◆ **WHAT THE EXERCISE ASKS**
Extend the passage below on Belgium's Civilian Disobedience Medal, starting after its final sentence.

◆ **PASSAGE PROVIDED**
──────────────────────────────

The Civilian Disobedience Medal (, ) was a war service medal of the Kingdom of Belgium established by royal decree on 12 February 1951 and awarded to Belgian citizens refusing to support the German war effort during the Second World War.

Award description
The Civilian Disobedience Medal was a circular 37mm in diameter bronze medal.  Its obverse bore the relief torso of a civilian male with his arms crossed and his face turned away to the right in defiance.  The reverse bore the relief inscription on two lines in Latin "FORSAN VICTI NUNQUAM SERVI" roughly translating into "MAYBE DEFEATED BUT NEVER SLAVES".  The years "1940-1945" are inscribed along the reverse's upper circumference. 

The medal was suspended by a ring through a suspension loop to a 38mm wide silk moiré green ribbon with two 3mm wide longitudinal stripes located 1cm from the edges, the stripes came in three different colours depending on the reason for bestowal:
 yellow stripes indicated refusal to serve in the German armed forces;
 white stripes indicated refusal to work for the Germans;
 red stripes indicated refusal to return to Germany by a forced labourer following leave at home in Belgium.

──────────────────────────────

(A block of data)
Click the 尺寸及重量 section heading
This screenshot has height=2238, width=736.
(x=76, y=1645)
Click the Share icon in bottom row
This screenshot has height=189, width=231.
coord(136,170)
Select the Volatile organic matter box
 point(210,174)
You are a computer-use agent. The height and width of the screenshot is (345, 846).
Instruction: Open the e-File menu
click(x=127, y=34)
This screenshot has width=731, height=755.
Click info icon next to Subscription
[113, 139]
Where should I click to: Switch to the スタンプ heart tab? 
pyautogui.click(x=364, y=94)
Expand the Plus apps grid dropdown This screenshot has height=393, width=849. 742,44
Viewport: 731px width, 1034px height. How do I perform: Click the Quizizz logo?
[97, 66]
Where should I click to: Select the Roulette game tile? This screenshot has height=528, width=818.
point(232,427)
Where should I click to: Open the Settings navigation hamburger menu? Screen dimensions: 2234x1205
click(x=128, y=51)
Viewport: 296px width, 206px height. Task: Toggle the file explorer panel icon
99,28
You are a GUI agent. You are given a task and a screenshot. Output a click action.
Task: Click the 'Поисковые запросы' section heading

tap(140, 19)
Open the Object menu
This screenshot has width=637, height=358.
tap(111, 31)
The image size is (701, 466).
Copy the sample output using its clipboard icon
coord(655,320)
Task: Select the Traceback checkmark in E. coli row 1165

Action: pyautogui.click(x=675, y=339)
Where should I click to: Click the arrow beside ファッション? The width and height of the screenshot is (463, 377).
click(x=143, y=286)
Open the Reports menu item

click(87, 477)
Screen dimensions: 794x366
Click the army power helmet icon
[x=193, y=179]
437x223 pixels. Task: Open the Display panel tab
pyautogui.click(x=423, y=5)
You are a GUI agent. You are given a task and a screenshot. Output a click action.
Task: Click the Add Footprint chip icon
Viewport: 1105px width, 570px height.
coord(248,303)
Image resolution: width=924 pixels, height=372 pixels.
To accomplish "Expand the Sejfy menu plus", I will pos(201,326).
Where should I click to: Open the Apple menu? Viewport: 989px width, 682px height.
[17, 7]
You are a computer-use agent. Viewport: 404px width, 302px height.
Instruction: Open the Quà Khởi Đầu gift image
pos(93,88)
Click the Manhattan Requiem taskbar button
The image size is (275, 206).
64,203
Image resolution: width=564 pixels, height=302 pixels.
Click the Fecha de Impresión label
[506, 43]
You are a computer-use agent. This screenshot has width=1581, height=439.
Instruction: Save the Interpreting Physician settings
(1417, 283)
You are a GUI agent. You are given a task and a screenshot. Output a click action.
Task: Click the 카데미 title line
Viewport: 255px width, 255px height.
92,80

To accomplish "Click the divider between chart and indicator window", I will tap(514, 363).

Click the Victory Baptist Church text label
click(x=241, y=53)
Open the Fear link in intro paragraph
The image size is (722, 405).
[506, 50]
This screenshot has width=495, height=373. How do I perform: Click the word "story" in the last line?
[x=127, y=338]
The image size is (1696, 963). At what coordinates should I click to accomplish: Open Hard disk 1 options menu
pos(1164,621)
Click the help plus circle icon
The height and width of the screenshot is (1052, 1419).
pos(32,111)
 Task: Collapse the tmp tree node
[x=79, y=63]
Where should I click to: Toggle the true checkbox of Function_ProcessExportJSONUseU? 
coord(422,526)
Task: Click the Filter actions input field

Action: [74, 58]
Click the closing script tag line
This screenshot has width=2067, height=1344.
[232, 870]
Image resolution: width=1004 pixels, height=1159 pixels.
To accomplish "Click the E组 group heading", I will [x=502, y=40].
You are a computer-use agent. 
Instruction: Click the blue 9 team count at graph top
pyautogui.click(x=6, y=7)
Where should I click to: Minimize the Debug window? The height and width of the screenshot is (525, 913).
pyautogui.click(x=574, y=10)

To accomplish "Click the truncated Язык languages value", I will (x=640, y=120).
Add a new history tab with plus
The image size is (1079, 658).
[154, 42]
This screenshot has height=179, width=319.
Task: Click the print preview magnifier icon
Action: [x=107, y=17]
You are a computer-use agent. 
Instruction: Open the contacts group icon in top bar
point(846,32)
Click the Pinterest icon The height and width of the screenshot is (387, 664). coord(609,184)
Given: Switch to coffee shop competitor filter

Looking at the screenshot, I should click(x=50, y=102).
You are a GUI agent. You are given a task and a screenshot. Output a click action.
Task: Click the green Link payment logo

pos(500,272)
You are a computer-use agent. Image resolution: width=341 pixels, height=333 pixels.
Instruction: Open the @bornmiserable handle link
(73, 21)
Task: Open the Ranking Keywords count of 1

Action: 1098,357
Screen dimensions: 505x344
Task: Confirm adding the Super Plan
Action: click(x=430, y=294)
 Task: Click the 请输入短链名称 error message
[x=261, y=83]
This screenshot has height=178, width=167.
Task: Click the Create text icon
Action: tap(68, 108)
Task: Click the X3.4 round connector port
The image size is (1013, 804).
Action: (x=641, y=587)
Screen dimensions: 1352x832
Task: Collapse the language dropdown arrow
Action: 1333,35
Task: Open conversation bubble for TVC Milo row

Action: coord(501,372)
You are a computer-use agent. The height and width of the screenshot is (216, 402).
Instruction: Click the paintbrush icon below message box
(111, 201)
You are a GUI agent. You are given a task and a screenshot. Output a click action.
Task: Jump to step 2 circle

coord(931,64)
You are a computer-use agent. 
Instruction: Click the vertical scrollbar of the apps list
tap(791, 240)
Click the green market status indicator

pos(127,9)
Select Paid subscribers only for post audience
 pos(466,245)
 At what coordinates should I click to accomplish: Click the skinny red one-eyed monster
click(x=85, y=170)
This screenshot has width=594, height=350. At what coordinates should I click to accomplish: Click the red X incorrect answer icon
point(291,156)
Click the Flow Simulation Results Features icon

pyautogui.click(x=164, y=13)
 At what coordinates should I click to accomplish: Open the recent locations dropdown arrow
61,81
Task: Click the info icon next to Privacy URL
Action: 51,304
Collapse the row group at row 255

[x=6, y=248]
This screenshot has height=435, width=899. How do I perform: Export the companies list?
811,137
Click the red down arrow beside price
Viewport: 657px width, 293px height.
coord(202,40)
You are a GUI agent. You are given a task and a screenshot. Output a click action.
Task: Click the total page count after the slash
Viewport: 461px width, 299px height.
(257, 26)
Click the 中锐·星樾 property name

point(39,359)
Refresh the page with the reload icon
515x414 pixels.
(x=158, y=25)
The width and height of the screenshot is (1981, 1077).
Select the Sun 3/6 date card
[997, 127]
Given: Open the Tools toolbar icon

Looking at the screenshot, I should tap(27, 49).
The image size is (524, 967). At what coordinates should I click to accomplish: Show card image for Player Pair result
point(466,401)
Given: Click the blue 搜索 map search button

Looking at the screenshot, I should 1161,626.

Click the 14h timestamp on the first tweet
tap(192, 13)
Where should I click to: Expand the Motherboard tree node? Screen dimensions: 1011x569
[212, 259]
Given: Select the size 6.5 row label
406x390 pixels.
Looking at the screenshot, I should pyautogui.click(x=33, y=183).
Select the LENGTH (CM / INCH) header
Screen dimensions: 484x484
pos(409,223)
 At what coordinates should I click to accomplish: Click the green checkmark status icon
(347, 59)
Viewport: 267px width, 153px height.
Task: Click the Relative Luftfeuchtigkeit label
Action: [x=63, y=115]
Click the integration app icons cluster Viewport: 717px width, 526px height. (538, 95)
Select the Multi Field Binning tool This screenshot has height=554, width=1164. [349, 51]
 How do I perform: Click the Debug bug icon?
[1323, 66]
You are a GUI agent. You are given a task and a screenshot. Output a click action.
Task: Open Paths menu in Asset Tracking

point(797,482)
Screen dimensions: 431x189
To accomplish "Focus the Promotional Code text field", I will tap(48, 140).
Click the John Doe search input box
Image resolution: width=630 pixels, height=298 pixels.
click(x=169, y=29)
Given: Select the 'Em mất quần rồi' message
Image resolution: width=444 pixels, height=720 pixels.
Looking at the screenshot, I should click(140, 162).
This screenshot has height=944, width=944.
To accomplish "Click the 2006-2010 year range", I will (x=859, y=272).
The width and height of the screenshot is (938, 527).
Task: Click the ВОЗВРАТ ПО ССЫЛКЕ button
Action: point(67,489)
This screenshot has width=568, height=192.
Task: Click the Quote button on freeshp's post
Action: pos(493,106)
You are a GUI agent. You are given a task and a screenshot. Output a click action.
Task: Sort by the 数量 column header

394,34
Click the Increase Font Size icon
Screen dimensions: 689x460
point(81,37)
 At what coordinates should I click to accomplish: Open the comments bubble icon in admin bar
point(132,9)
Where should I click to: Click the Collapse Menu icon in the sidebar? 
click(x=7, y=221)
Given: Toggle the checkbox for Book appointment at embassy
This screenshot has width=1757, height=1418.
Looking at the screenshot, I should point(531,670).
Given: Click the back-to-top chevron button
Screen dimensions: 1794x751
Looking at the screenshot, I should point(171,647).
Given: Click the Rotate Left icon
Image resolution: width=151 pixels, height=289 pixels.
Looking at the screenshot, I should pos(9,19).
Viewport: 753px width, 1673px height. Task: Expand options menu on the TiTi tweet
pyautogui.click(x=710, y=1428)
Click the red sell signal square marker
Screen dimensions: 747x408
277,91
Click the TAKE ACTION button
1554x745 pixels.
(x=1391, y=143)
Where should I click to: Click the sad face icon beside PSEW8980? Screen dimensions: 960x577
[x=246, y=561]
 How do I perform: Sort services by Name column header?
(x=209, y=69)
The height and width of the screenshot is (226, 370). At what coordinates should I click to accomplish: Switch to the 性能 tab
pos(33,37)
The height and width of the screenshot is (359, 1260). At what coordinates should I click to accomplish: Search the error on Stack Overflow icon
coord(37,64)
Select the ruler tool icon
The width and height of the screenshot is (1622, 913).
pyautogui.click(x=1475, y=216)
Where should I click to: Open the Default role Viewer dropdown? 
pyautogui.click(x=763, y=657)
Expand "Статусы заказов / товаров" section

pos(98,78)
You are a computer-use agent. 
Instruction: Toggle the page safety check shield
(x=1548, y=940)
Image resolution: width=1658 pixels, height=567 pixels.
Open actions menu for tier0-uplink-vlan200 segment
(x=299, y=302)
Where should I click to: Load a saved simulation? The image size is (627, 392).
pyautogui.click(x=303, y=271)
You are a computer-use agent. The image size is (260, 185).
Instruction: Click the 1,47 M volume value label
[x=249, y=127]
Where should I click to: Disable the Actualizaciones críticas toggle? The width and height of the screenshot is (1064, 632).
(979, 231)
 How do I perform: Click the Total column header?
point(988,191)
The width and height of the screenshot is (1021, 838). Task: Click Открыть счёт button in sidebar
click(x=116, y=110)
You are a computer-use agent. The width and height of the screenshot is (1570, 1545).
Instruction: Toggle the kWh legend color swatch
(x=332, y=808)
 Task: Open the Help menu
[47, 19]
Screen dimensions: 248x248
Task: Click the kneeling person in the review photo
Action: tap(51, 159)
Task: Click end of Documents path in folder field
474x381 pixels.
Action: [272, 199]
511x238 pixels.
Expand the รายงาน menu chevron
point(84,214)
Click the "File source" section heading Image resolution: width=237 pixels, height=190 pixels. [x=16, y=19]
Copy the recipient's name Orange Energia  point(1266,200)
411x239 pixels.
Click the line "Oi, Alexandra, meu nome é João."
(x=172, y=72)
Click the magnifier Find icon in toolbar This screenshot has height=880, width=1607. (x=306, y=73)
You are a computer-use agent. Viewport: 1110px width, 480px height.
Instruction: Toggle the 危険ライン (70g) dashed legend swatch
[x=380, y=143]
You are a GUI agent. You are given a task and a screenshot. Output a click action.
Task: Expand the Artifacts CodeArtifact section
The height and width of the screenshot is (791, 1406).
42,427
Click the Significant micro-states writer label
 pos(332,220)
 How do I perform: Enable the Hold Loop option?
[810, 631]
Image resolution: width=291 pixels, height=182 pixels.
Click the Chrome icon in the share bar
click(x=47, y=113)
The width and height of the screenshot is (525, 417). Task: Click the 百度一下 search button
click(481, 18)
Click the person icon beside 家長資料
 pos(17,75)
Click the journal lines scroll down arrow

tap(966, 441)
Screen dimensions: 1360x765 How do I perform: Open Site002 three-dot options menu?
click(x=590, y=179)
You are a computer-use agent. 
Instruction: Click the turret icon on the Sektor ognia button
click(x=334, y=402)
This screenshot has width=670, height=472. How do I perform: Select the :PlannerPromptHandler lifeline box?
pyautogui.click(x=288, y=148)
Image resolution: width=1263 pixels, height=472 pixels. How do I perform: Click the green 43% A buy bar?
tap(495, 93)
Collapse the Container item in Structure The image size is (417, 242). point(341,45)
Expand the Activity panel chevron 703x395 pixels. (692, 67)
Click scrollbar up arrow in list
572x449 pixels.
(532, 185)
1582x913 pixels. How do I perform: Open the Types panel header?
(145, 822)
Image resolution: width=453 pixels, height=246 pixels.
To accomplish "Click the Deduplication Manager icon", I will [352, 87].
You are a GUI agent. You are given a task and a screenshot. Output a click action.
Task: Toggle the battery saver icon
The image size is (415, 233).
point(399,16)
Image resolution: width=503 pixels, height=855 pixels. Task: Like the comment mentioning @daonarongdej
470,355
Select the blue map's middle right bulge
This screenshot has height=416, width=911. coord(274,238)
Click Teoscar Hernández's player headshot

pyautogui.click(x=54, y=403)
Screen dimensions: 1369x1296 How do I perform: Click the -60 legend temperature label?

──────────────────────────────

◆ **REPLY TO THE EXERCISE**
References
Royal Decree of 12 February 1951 creating the Médaille du Réfractaire

Other sources
 Quinot H., 1950, Recueil illustré des décorations belges et congolaises, 4e Edition. (Hasselt)
 Cornet R., 1982, Recueil des dispositions légales et réglementaires régissant les ordres nationaux belges. 2e Ed. N.pl.,  (Brussels)
 Borné A.C., 1985, Distinctions honorifiques de la Belgique, 1830-1985 (Brussels)

See also
 List of Orders, Decorations and Medals of the Kingdom of Belgium

External links
Bibliothèque royale de Belgique (In French)
Les Ordres Nationaux Belges (In French)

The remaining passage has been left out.